§ DIRECTION
Reproduce the listing below with "dropdown" swapped for "drop-down list" wherever it appears, changing nothing else.

§ DATASET EXCERPTS
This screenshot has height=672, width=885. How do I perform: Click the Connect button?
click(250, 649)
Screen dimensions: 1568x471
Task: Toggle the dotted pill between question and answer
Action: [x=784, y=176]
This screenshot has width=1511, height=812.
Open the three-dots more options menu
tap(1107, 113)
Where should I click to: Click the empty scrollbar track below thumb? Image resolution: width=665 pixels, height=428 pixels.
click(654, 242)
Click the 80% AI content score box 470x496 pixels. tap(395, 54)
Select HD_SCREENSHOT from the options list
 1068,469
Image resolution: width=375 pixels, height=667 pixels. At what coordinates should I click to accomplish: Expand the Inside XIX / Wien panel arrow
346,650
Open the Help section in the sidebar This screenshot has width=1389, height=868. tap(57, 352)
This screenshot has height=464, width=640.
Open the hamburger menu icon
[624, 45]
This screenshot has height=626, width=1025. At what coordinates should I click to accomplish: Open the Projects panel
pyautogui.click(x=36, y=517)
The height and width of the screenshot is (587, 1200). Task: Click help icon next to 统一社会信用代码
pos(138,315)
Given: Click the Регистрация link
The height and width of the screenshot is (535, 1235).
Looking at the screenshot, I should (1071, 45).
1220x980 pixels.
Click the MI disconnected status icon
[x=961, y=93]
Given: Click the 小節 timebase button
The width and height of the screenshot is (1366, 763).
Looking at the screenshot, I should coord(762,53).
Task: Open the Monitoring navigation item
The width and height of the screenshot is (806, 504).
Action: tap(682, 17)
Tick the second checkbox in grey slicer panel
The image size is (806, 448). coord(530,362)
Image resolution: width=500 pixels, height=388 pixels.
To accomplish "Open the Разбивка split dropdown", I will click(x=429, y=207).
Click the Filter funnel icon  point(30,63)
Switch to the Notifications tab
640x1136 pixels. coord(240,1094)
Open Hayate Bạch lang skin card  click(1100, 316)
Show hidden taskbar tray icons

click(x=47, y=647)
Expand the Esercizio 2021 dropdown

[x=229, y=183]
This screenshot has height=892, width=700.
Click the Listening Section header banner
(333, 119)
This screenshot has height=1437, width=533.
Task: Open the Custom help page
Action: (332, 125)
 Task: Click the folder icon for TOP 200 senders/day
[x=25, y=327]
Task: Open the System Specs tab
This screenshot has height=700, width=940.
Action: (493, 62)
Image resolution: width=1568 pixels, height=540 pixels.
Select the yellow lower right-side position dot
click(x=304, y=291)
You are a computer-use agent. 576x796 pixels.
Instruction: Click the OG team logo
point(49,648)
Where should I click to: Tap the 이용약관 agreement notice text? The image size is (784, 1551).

§ RESPONSE TO THIS EXERCISE
This screenshot has height=672, width=885. How do I perform: Click the Connect button?
click(250, 649)
Screen dimensions: 1568x471
Task: Toggle the dotted pill between question and answer
Action: [x=784, y=176]
This screenshot has width=1511, height=812.
Open the three-dots more options menu
tap(1107, 113)
Where should I click to: Click the empty scrollbar track below thumb? Image resolution: width=665 pixels, height=428 pixels.
click(654, 242)
Click the 80% AI content score box 470x496 pixels. tap(395, 54)
Select HD_SCREENSHOT from the options list
 1068,469
Image resolution: width=375 pixels, height=667 pixels. At what coordinates should I click to accomplish: Expand the Inside XIX / Wien panel arrow
346,650
Open the Help section in the sidebar This screenshot has width=1389, height=868. tap(57, 352)
This screenshot has height=464, width=640.
Open the hamburger menu icon
[624, 45]
This screenshot has height=626, width=1025. At what coordinates should I click to accomplish: Open the Projects panel
pyautogui.click(x=36, y=517)
The height and width of the screenshot is (587, 1200). Task: Click help icon next to 统一社会信用代码
pos(138,315)
Given: Click the Регистрация link
The height and width of the screenshot is (535, 1235).
Looking at the screenshot, I should (1071, 45).
1220x980 pixels.
Click the MI disconnected status icon
[x=961, y=93]
Given: Click the 小節 timebase button
The width and height of the screenshot is (1366, 763).
Looking at the screenshot, I should coord(762,53).
Task: Open the Monitoring navigation item
The width and height of the screenshot is (806, 504).
Action: tap(682, 17)
Tick the second checkbox in grey slicer panel
The image size is (806, 448). coord(530,362)
Image resolution: width=500 pixels, height=388 pixels.
To accomplish "Open the Разбивка split drop-down list", I will click(x=429, y=207).
Click the Filter funnel icon  point(30,63)
Switch to the Notifications tab
640x1136 pixels. coord(240,1094)
Open Hayate Bạch lang skin card  click(1100, 316)
Show hidden taskbar tray icons

click(x=47, y=647)
Expand the Esercizio 2021 drop-down list

[x=229, y=183]
This screenshot has height=892, width=700.
Click the Listening Section header banner
(333, 119)
This screenshot has height=1437, width=533.
Task: Open the Custom help page
Action: (332, 125)
 Task: Click the folder icon for TOP 200 senders/day
[x=25, y=327]
Task: Open the System Specs tab
This screenshot has height=700, width=940.
Action: (493, 62)
Image resolution: width=1568 pixels, height=540 pixels.
Select the yellow lower right-side position dot
click(x=304, y=291)
You are a computer-use agent. 576x796 pixels.
Instruction: Click the OG team logo
point(49,648)
Where should I click to: Tap the 이용약관 agreement notice text? The image size is (784, 1551).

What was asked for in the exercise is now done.